Top of MATERIAL PROVIDED

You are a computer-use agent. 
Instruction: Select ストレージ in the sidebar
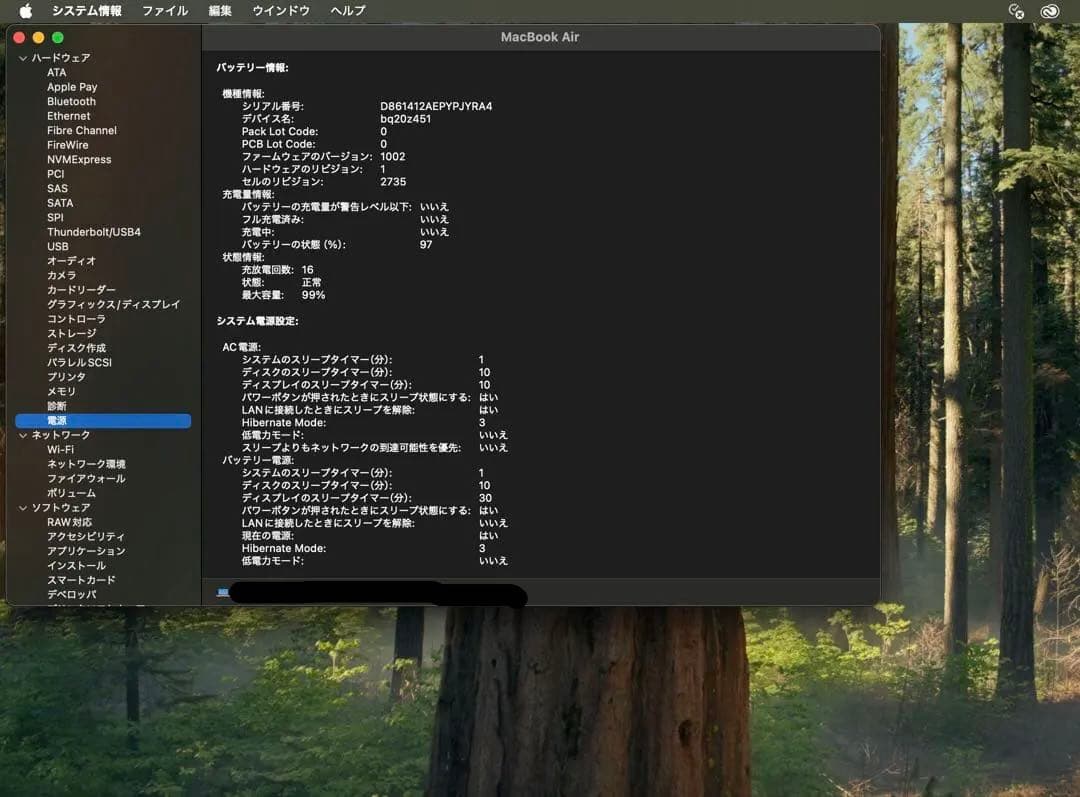(x=71, y=334)
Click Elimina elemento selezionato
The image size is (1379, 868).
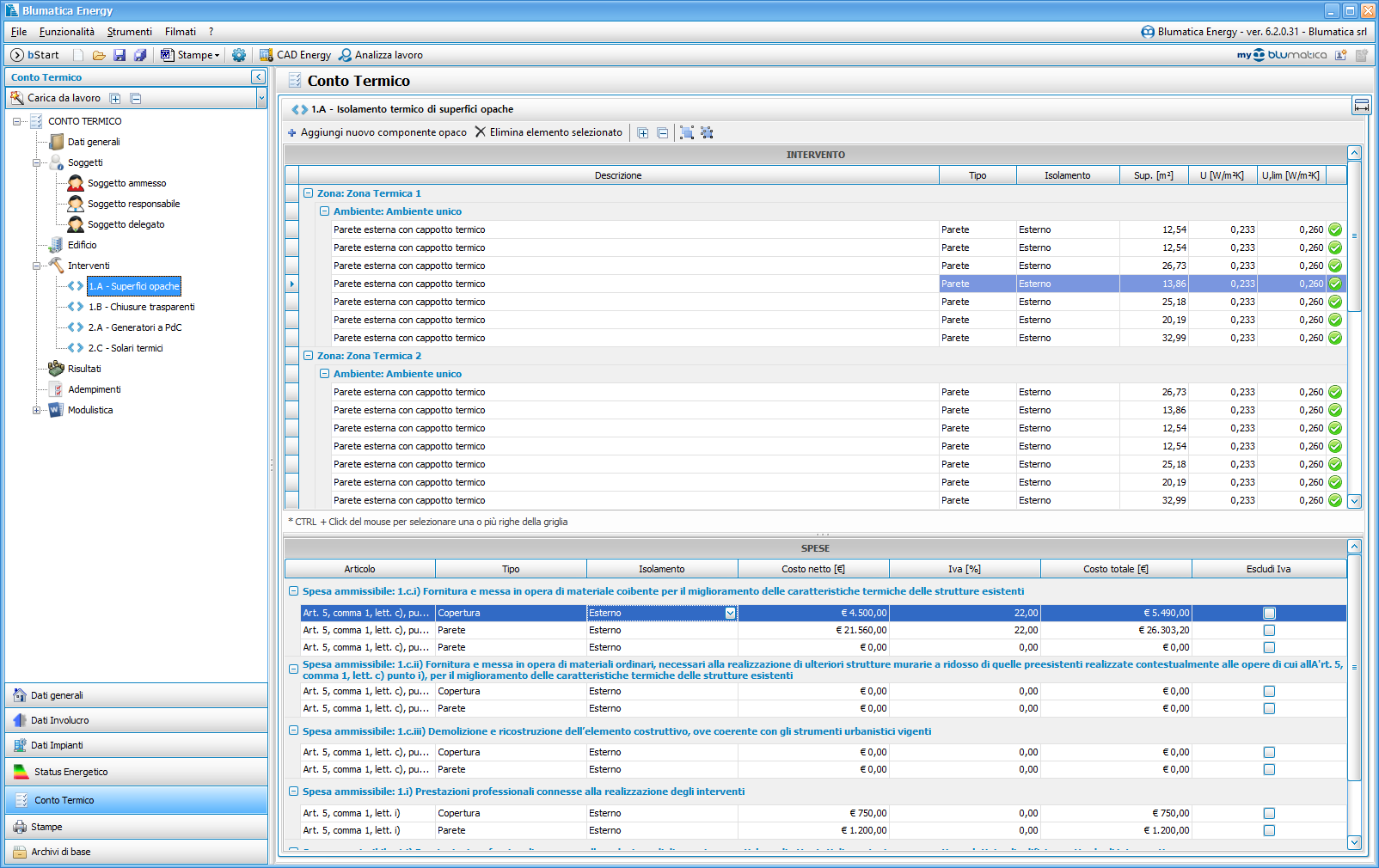pyautogui.click(x=549, y=132)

Bottom of MATERIAL PROVIDED

WHAT TO PRODUCE:
Leaving all pictures aside, quote each record exactly.

ANSWER SECTION:
You are a computer-use agent. 
Instruction: Select ストレージ in the sidebar
(x=71, y=334)
Click Elimina elemento selezionato
The image size is (1379, 868).
pyautogui.click(x=549, y=132)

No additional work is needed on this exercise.